MADRID 28 Ene. (EUROPA PRESS) -
El PSOE ha acordado con Junts tramitar la proposición no de ley del partido que lidera Carles Puigemont que insta al presidente del Gobierno, Pedro Sánchez, a someterse a una cuestión de confianza, como parte de un acuerdo global para salvar parte de las medidas incluidas en el decreto ómnibus, entre la cuales la revaloración de las pensiones, mantener las bonificaciones para el transporte público y las ayudas relativas a la Dana.
Pero...
¿QUÉ ES UNA CUESTIÓN DE CONFIANZA?
La cuestión de confianza es un recurso que el presidente del Gobierno puede emplear para comprobar si cuenta con el apoyo suficiente de la mayoría parlamentaria para seguir al frente del Ejecutivo. Según el artículo 112 de la Constitución, esta herramienta permite al presidente someter a votación en el Congreso un programa o una declaración de política general, previa deliberación en el Consejo de Ministros.
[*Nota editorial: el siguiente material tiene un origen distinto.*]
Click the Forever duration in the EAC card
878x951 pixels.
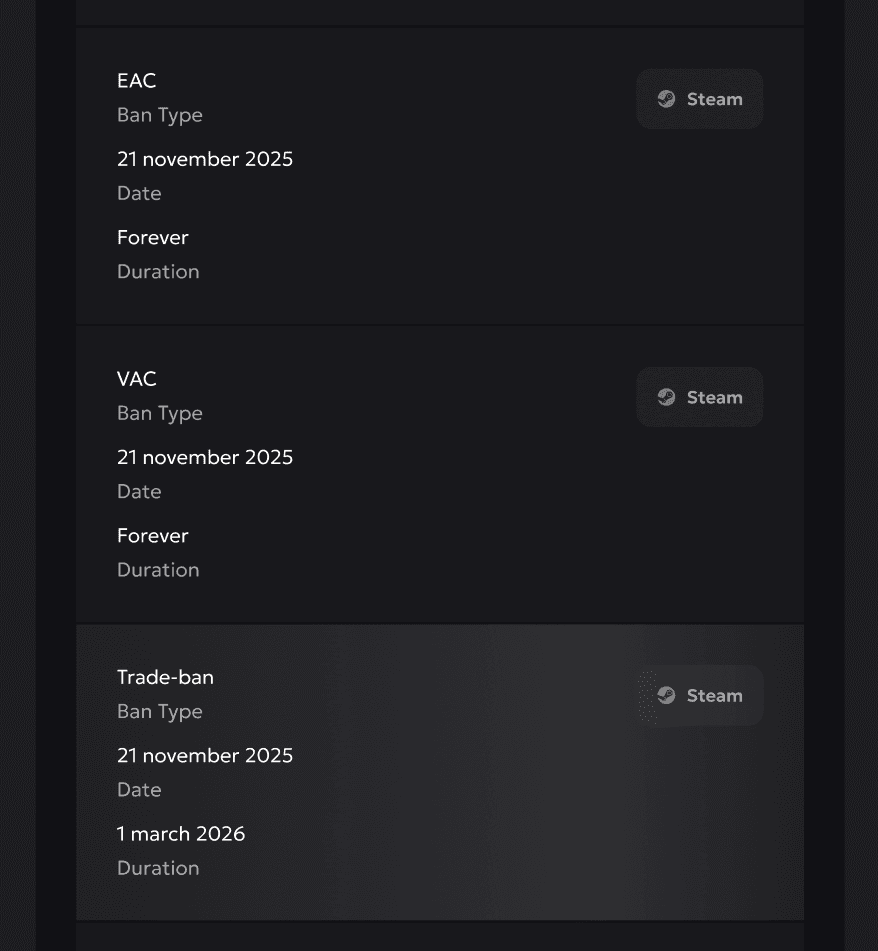[x=152, y=237]
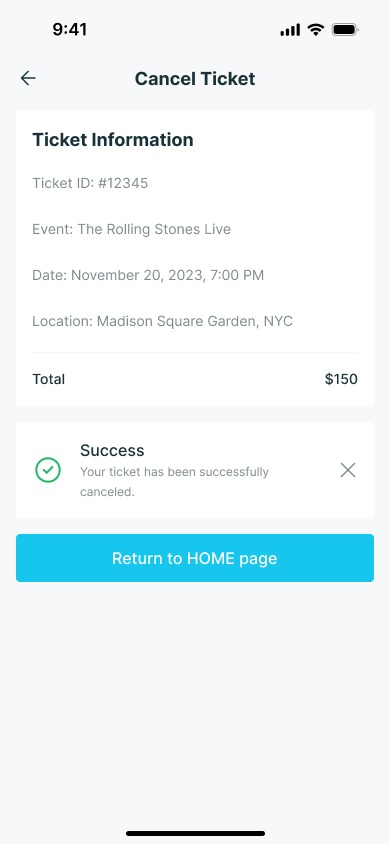Select the successfully canceled message text
Viewport: 390px width, 844px height.
click(x=174, y=482)
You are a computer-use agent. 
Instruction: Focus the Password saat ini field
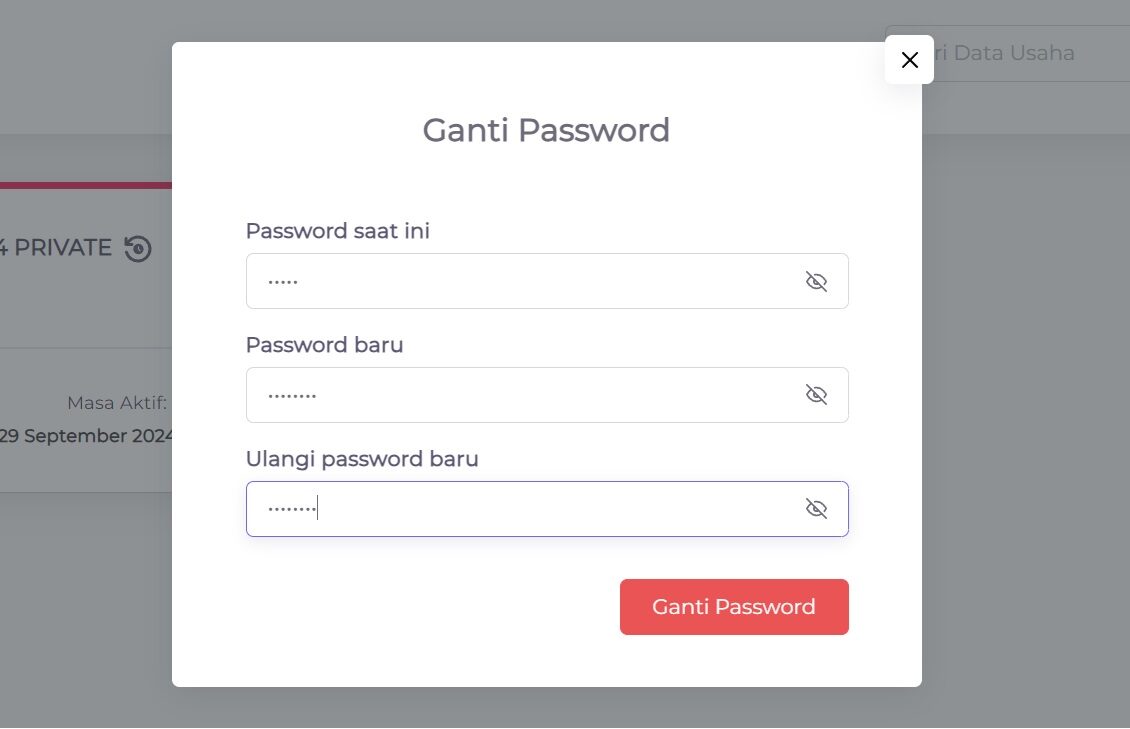point(530,281)
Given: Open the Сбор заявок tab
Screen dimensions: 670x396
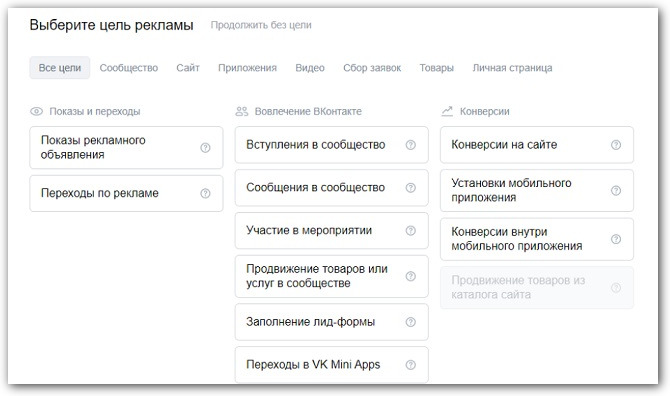Looking at the screenshot, I should tap(372, 68).
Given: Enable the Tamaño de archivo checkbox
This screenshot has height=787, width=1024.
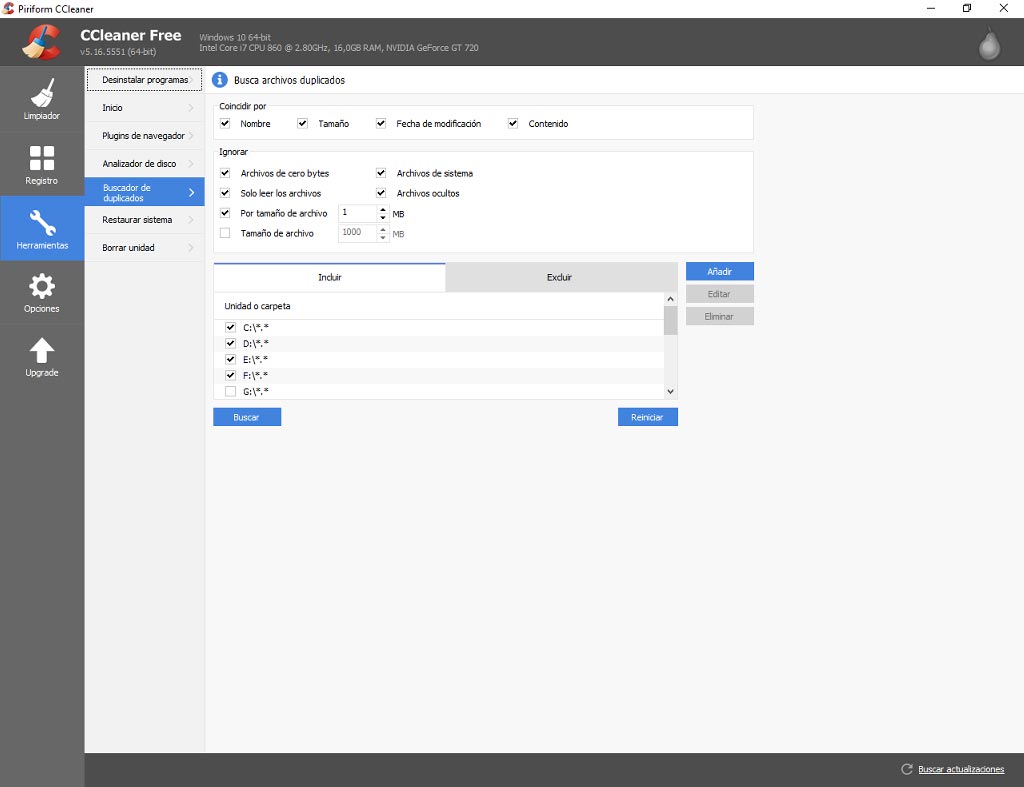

¿QUE SE TRAMITE LA CUESTIÓN DE CONFIANZA SIGNIFICA QUE SE VOTE?
No. Durante su intervención en rueda de prensa este martes tras el Consejo de Ministros, el presidente del Gobierno, Pedro Sánchez, ha asegurado que "no ve necesidad" de someterse a la cuestión de confianza que reclama Junts, pese a lo pactado con este partido.
"Efectivamente, es una prerrogativa constitucional de la Presidencia del Gobierno, previa a la deliberación del Consejo de Ministros. Y ya le adelanto que el Gobierno no ve necesidad de hacerlo", ha indicado Sánchez en rueda de prensa tras el Consejo de Ministros.
Ha sido luego, en una segunda pregunta teniendo en cuenta la negativa hasta ahora del Gobierno y el PSOE a que el Congreso aceptara la tramitación de la proposición no de ley sobre la cuestión de confianza, lo que ha llevado a Sánchez a precisar que "el Gobierno no ve necesidad" que las Cortes lleguen a votarlo, más allá de lo que pueda decir la Mesa de la Cámara Baja en primera instancia.
¿CUÁL ES EL PROCEDIMIENTO DE UNA CUESTIÓN DE CONFIANZA?
El procedimiento se asemeja a un Debate de Investidura, aunque con cambios significativos. Corresponde al presidente del Gobierno presentar ante el Congreso la cuestión de confianza, previa deliberación del Consejo de Ministros.
Una vez presentada la solicitud, la Junta de Portavoces del Congreso fija una fecha para el pleno, donde se debate la cuestión planteada. La votación, que se realiza públicamente y por llamamiento, requiere mayoría simple (más votos a favor que en contra) para que el presidente obtenga la confianza de la Cámara y tiene que realizarse antes de que pasen 24 horas.
En este sentido, la iniciativa de Junts no tiene precedentes, al no haberse registrado nunca en el pasado ninguna iniciativa en la que se inste al Gobierno a presentar una cuestión de confianza.
¿CUÁL ES EL ESTADO DE LA CUESTIÓN DE CONFIANZA DE JUNTS?
Los de Carles Puigdemont registraron su proposición no de ley el pasado 9 de diciembre y los servicios jurídicos del Congreso no pusieron obstáculos a su tramitación, pero cuando la Mesa estudió por primera vez la iniciativa, el 17 de diciembre, la decisión se dejó en el aire.
El pasado 16 de enero la Mesa del Congreso, gracias a la mayoría del PSOE y Sumar, volvió a retrasar su decisión sobre la admisión o no a trámite de la proposición no de ley de Junts.
¿QUÉ IMPLICA LA CUESTIÓN DE CONFIANZA DE JUNTS?
En su informe, los letrados del Congreso subrayaron que al tratarse de una proposición no de ley, la iniciativa de Junts carece de efectos jurídicos y no obliga al Gobierno a cumplirla en caso de aprobarse. Además, insistían en que, conforme a la Constitución, la cuestión de confianza es una prerrogativa exclusiva del presidente del Gobierno.
Así, apuntaban a cuatro opciones: dar trámite a la iniciativa tal y como está, que propia la Mesa incluya una apostilla para dejar claro que no tendrá efectos jurídicos, solicitar a Junts que la reformule para hacer constar esa falta de consecuencias jurídicas, o directamente no admitirla a trámite vetando así su debate.